- _Activity 1_
In the article on North Korea's reactor, rewrite the part that opens with the words containing "The isolated Stalinist" and closes with "the framework agreement.", swapping "framework agreement" for "Agreed Framework".
- _Activity 2_
Can you carry on the article on North Korea's reactor from its last sentence?

- _Text_

══════

The isolated Stalinist state has begun removing UN monitoring equipment – including safety seals and surveillance cameras – from a mothballed Soviet-era atomic reactor which it plans to fire up.

US intelligence and UN inspectors believe that the 5 megawatt research reactor was previously used to make weapons-grade plutonium, and could do so again.

The announcement marked an escalation in North Korea's dispute with the US which began in October when Pyongyang admitted it had a secret uranium-enrichment programme, in defiance of a 1994 agreement.

In response, the US, South Korea, Japan and the EU halted free supplies of heavy fuel oil – a reward for signing the 1994 deal, known as the framework agreement.

North Korea needs the oil during its harsh winter to generate electricity; its loss prompted North Korea – already angry at being branded a member of George Bush's "axis of evil" – to threaten to restart its nuclear programme.

The nuclear reactor in question is located on an arid plain at Yongbyong, 60 miles north of Pyongyang. Although completed in 1987, it is part of a complex that dates back to the mid-1960s. Several thousand researchers were believed to work in the area.

US intelligence estimates that the reactor is capable of producing enough uranium to make 7kg of plutonium a year, enough for one or two nuclear bombs. It was shut down in 1994 and 8,000 fuel rods were removed. The US and UN believe these could be reprocessed into enough plutonium for up to five weapons. They were eventually encased after intensive negotiations with the US, which has been pressing to have them moved out of North Korea.

══════

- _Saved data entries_
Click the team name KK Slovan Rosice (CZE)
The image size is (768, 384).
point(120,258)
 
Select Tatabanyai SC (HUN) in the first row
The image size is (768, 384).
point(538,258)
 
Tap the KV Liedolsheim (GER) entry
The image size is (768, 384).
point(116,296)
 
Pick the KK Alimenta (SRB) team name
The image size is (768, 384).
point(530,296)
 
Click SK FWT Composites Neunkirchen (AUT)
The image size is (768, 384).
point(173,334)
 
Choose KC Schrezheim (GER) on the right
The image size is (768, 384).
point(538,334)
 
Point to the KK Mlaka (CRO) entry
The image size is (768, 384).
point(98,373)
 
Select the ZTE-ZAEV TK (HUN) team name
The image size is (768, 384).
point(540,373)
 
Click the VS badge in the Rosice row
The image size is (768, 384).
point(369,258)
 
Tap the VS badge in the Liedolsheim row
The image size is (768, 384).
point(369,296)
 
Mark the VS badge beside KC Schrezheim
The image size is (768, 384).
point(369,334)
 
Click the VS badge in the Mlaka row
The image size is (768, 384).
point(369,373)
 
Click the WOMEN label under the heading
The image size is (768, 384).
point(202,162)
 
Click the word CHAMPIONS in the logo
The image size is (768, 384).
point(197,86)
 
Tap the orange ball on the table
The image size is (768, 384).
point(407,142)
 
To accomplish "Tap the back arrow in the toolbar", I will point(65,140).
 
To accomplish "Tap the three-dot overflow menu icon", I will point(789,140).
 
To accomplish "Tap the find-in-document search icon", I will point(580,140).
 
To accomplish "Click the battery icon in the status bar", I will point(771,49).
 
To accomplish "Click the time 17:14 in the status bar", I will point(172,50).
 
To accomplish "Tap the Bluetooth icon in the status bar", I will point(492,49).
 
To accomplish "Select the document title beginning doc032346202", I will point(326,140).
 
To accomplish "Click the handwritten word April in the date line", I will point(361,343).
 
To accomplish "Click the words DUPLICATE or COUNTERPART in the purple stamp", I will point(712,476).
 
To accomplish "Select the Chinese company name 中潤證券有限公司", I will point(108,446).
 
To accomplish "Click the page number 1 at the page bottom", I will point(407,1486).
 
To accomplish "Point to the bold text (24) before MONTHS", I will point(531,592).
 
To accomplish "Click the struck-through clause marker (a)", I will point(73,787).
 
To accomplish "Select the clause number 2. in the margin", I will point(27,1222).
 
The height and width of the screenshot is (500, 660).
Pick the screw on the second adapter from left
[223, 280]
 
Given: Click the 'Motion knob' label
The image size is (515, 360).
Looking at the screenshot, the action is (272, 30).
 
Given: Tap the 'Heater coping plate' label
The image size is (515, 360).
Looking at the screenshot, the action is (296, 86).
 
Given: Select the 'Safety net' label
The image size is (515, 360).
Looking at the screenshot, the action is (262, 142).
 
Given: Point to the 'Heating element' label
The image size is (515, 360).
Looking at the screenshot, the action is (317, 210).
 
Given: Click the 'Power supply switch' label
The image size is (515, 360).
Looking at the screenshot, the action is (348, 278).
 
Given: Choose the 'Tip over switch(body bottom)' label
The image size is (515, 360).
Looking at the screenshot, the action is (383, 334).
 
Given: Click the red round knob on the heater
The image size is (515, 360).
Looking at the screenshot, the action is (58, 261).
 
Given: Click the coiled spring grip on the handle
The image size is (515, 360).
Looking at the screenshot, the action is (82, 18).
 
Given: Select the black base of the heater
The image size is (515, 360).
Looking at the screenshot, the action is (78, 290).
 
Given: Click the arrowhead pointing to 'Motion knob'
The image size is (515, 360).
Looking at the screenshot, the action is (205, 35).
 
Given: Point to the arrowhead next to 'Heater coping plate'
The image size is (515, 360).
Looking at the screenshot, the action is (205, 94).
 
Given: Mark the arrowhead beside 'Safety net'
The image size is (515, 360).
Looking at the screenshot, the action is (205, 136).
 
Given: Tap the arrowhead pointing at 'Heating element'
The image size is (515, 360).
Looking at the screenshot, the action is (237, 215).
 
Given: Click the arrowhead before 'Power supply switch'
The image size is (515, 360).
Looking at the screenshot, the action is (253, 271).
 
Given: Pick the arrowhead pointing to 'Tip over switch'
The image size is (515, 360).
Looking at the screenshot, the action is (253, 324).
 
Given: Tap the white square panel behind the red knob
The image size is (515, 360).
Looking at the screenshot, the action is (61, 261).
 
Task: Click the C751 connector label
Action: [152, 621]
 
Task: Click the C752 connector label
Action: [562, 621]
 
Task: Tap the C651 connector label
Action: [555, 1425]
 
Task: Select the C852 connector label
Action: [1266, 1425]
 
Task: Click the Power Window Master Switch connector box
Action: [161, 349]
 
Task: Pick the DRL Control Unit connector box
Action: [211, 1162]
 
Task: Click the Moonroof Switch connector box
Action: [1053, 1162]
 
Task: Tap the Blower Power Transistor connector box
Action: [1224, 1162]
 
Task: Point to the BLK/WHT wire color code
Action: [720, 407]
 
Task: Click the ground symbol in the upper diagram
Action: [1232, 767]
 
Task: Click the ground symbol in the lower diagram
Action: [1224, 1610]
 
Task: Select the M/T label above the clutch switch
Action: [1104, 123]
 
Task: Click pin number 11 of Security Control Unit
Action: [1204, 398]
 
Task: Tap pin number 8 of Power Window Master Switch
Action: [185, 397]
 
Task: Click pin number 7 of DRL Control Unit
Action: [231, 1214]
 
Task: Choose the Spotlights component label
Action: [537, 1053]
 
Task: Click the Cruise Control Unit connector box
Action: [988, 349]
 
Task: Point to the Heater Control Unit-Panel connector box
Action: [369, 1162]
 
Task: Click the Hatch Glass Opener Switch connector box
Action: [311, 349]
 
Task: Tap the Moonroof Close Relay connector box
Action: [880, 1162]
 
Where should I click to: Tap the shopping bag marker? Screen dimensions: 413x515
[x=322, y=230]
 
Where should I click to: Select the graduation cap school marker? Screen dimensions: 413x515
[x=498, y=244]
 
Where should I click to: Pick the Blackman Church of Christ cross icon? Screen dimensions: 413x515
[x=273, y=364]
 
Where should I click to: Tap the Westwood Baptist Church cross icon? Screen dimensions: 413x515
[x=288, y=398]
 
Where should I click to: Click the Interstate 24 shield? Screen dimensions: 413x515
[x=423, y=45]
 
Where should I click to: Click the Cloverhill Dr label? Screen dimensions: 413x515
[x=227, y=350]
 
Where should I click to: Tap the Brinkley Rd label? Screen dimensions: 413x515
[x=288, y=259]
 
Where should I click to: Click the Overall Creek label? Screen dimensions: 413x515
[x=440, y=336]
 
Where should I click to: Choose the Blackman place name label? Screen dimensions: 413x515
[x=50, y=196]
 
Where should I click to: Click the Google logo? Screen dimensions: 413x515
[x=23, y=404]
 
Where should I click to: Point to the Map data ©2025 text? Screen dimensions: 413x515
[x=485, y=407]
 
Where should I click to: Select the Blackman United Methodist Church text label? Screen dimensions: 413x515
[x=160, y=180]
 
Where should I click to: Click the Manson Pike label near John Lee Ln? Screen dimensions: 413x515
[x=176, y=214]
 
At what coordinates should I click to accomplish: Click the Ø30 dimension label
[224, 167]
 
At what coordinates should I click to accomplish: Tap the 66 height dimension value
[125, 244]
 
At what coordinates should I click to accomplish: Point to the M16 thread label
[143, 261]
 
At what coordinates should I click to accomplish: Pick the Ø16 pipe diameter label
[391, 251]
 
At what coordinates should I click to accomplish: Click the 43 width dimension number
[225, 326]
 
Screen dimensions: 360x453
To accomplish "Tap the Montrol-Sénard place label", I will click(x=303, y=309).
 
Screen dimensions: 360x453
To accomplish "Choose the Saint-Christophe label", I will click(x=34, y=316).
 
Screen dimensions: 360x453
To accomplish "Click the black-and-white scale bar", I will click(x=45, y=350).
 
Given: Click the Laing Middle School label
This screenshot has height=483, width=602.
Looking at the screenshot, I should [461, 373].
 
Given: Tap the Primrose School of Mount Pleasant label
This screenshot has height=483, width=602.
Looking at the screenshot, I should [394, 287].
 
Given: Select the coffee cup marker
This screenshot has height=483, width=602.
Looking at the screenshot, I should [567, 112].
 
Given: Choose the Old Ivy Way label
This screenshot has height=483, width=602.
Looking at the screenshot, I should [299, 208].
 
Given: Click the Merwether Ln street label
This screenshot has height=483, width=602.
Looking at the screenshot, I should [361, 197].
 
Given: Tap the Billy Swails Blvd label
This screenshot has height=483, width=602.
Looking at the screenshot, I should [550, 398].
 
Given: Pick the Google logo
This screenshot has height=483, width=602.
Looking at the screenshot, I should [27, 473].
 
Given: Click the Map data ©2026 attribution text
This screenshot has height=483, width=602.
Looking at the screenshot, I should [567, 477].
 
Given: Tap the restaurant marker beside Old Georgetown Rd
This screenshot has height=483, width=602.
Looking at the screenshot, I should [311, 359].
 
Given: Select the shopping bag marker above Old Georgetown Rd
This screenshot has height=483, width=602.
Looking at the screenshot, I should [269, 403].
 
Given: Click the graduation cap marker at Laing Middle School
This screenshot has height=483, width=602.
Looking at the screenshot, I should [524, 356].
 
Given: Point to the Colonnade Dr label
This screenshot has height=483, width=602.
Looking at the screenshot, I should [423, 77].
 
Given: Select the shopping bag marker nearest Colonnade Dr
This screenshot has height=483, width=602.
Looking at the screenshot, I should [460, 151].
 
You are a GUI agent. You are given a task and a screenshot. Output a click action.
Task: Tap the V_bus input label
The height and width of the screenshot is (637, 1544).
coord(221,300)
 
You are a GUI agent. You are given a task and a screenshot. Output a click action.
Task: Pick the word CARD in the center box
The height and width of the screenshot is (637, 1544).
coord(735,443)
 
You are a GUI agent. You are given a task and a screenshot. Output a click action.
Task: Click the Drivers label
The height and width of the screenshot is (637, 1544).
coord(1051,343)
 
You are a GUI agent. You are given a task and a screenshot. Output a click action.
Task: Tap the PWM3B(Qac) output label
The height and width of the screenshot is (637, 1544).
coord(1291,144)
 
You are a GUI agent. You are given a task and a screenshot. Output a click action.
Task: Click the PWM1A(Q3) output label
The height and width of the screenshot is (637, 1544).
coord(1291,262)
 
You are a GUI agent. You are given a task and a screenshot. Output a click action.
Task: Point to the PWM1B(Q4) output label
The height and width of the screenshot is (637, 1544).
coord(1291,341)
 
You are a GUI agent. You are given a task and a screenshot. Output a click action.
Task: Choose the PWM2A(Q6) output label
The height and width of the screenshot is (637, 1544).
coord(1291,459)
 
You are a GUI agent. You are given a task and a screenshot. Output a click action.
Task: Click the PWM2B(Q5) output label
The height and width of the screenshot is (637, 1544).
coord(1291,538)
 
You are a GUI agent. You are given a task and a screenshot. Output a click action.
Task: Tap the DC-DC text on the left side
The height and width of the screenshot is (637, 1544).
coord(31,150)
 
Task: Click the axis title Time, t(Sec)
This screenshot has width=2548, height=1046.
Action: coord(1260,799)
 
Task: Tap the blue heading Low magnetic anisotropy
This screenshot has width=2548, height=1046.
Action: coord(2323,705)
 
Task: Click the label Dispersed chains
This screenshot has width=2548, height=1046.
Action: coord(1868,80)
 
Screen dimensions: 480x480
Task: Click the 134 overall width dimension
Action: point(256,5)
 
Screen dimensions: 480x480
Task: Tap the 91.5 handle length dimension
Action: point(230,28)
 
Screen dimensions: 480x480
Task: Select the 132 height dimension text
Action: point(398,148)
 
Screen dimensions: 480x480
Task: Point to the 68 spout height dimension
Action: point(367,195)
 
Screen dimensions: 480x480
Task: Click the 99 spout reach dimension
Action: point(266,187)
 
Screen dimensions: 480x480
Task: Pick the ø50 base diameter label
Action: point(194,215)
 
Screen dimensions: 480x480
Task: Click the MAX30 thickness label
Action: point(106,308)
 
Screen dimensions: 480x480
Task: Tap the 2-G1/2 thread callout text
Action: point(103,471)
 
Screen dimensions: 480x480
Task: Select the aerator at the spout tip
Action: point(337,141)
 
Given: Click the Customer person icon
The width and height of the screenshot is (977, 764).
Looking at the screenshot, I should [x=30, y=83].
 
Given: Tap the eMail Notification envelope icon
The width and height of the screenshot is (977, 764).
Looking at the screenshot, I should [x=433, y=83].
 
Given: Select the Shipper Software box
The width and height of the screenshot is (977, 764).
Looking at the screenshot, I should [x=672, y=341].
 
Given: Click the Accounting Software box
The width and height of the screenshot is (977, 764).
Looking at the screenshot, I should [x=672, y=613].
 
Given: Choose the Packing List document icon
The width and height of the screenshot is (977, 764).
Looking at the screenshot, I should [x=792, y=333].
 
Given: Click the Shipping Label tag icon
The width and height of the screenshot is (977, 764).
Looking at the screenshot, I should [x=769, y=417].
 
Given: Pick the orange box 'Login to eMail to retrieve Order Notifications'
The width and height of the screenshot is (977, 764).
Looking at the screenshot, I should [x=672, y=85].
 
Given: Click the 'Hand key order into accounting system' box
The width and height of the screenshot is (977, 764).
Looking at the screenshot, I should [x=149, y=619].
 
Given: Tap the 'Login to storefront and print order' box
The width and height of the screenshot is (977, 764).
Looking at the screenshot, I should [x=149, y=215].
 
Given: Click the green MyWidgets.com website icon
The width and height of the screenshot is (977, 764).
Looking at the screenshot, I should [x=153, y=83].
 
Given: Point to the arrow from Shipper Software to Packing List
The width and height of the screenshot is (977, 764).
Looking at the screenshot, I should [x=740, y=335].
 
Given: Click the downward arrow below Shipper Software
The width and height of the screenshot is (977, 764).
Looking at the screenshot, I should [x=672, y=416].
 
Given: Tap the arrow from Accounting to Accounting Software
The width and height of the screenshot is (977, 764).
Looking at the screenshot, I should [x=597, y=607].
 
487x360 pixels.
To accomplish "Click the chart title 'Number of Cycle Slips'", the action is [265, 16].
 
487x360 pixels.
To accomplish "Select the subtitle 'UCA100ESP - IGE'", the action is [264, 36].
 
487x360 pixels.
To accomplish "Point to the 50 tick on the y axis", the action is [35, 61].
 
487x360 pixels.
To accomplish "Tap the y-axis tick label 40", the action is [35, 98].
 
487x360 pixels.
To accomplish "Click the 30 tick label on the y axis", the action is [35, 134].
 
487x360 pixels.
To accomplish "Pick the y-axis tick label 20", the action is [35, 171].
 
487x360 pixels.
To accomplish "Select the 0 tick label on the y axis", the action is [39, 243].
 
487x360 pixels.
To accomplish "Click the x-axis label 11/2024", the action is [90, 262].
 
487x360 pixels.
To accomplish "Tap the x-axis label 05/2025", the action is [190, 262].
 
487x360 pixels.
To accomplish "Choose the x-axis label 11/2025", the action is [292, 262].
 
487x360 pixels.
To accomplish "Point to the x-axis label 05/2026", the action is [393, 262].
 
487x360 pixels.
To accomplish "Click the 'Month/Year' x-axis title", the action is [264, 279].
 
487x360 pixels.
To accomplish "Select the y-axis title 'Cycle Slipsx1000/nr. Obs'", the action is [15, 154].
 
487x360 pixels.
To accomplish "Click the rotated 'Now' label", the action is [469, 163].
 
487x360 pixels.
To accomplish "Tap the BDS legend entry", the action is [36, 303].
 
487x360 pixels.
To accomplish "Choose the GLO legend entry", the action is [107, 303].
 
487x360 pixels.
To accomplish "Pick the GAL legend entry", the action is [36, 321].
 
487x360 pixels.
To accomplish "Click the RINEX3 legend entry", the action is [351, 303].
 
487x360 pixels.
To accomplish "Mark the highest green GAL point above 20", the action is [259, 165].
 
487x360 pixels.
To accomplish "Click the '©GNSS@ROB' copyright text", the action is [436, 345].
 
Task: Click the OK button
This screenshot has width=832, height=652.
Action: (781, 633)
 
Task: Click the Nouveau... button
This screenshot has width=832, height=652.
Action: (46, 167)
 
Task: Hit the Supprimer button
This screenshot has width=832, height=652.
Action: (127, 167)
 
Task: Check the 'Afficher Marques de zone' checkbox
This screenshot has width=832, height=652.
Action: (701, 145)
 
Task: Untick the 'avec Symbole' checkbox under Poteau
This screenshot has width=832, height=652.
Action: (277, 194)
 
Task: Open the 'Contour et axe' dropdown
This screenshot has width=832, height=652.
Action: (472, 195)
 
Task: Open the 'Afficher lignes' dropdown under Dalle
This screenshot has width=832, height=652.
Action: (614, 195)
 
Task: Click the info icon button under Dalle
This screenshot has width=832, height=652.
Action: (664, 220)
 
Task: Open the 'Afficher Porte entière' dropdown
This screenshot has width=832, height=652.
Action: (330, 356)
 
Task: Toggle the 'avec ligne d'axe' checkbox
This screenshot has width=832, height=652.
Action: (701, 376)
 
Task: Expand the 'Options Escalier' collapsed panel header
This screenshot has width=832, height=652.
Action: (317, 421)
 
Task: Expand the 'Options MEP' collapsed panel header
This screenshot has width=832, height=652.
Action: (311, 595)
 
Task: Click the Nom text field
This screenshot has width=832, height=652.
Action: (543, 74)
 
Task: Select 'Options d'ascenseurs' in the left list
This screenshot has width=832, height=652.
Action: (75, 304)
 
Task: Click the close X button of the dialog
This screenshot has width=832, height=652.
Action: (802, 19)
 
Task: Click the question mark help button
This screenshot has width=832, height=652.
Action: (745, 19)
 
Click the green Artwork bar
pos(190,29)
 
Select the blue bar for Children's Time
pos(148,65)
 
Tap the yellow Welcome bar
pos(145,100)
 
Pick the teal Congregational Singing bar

══════

- _Answer section 1_
The isolated Stalinist state has begun removing UN monitoring equipment – including safety seals and surveillance cameras – from a mothballed Soviet-era atomic reactor which it plans to fire up.

US intelligence and UN inspectors believe that the 5 megawatt research reactor was previously used to make weapons-grade plutonium, and could do so again.

The announcement marked an escalation in North Korea's dispute with the US which began in October when Pyongyang admitted it had a secret uranium-enrichment programme, in defiance of a 1994 agreement.

In response, the US, South Korea, Japan and the EU halted free supplies of heavy fuel oil – a reward for signing the 1994 deal, known as the Agreed Framework.

- _Answer section 2_
The International Atomic Energy Agency has been monitoring North Korea's nuclear installations, albeit incompletely, since the 1994 framework agreement. The seals were among the measures used by the IAEA inspectors to monitor the reactor after its shutdown, and are supposed to ensure that no one enters sensitive areas or uses equipment.

Inspectors were scrutinising CCTV footage daily from the cameras installed at the site, but these cameras, and other surveillance devices, have now been disabled.

The IAEA's director-general, Mohammed al-Baradei, has written a letter of protest to the North Koreans, saying that their "unilateral" actions have "prevented an orderly transition from IAEA monitoring of the freeze of the reactor to a situation where we would be monitoring the facility during its operation". He has asked North Korea to allow his inspectors "to apply the necessary containment and surveillance measures ... and not operate the reactor before the necessary safeguards measures are in place".

Pyongyang justified its actions by accusing the US of breaking its promise to supply 500,000 tons of fuel oil annually as compensation for the loss of electricity caused by the freezing its nuclear plants.

Its KCNA news agency said North Korea began removing the surveillance devices after the IAEA ignored earlier demands to take the equipment away to allow the reactor to restart: "This situation compelled [North Korea] to immediately start the work of removing the seals and monitoring cameras from the frozen nuclear facilities for their normal operation to produce electricity."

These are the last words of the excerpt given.